Acknowledgement and Funding Details
Research reported in this publication was supported by the National Institute on Minority Health and Health Disparities of the National Institutes of Health under Award Number R01MD012249: SER Hispano: Salud/Health, Estrés/Stress, y/and Resiliencia/Resilience among Young Adult Hispanic Immigrants (PI: R. Gonzalez-Guarda). The content is solely the responsibility of the authors and does not necessarily represent the official views of the National Institutes of Health.
Lilian Bravo was supported by the National Institutes of Health, National Institutes of Nursing Research under award number T32NR007091-24: Interventions for Preventing and Managing Chronic Illness (MPIs: S. Santacroce/J. Leeman).
Gabriela A. Nagy was supported by the National Institutes of Health, National Institute on Minority Health and Health Disparities under award number R01MD012249-03S1: Acculturation Stress, Biomarkers, and Psychopathology among Hispanic Immigrants (Project PI: G. Nagy, Parent Grant PI: R. Gonzalez-Guarda) and she is an awardee of a career development award through the Duke University REACH Equity Center; funded through the National Institute on Minority Health and Health Disparities of the National Institutes of Health under Award Number 5U54MD012530-04
Footnotes
Declaration of interest statement
No potential conflicting interests reported by the authors.
Depressive disorders are diagnosed when an individual meets the threshold of a specific illness category as defined by a classification system such as the Diagnostic and Statistical Manual of Mental Disorders-5 (APA, 2013).
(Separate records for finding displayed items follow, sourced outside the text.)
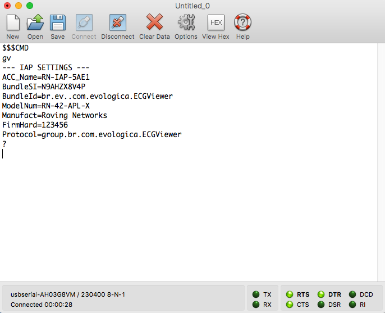385x313 pixels.
Task: Toggle the RTS signal indicator
Action: (290, 294)
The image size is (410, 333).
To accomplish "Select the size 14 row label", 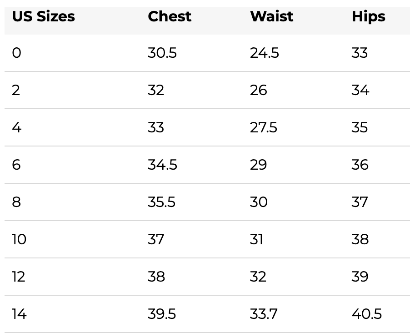I will (19, 314).
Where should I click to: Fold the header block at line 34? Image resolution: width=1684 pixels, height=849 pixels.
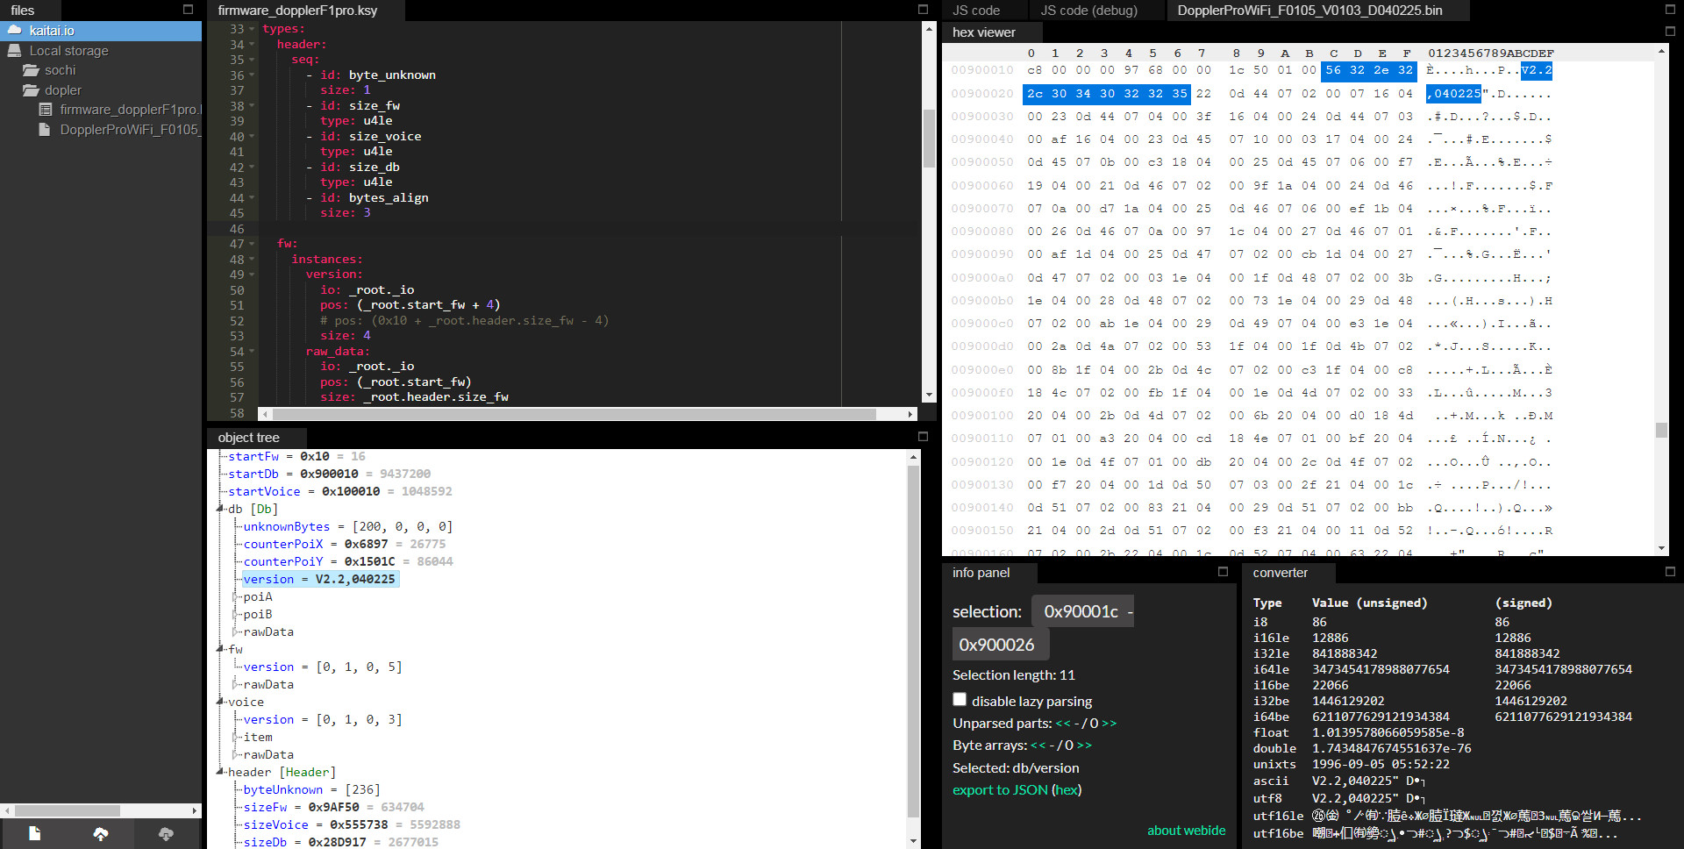252,45
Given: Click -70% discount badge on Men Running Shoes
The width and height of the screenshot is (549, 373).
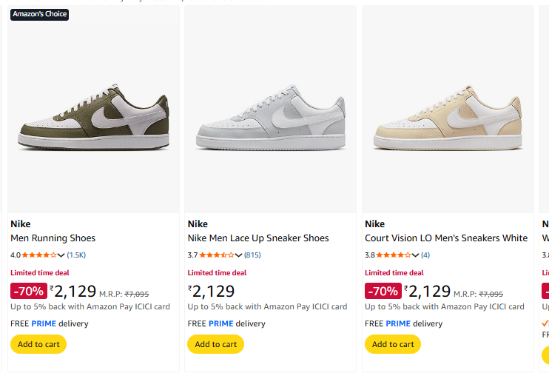Looking at the screenshot, I should (x=29, y=291).
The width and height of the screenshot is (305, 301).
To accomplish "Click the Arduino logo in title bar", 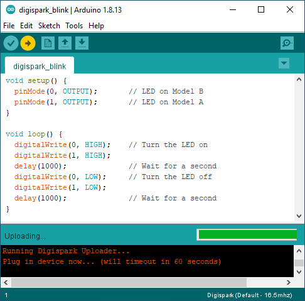I will point(11,9).
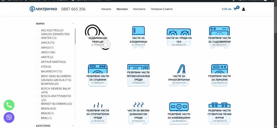Collapse the КАТЕГОРИЯ filter section

(73, 126)
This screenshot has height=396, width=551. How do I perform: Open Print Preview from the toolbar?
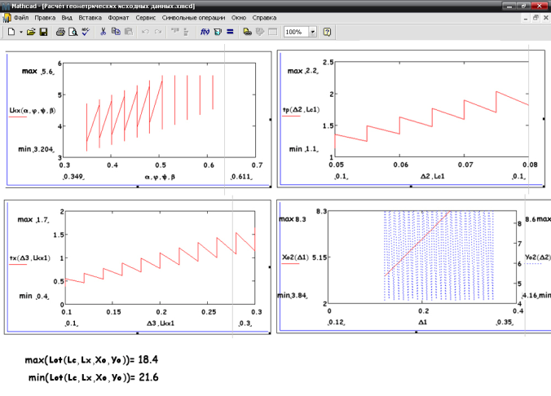(x=73, y=32)
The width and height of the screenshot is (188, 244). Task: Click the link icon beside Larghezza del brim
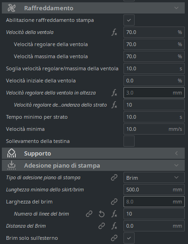114,202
Depressive disorders, as defined by the DSM-5, include but are not limited to major depressive disorder, persistent depressive disorder (dysthymia), and premenstrual dysphoric disorder.
Symptom severity refers to the burden or impact of specific symptoms on functioning, often ranging from “mild” to “severe”.
Symptom chronicity refers to the length of time an individual is impacted by specific symptoms, which can range from days to years.
Intergenerational gaps refers to family members acculturating at distinct paces, often children acculturating at a rate faster than parents, thereby increasing conflict withing the family unit.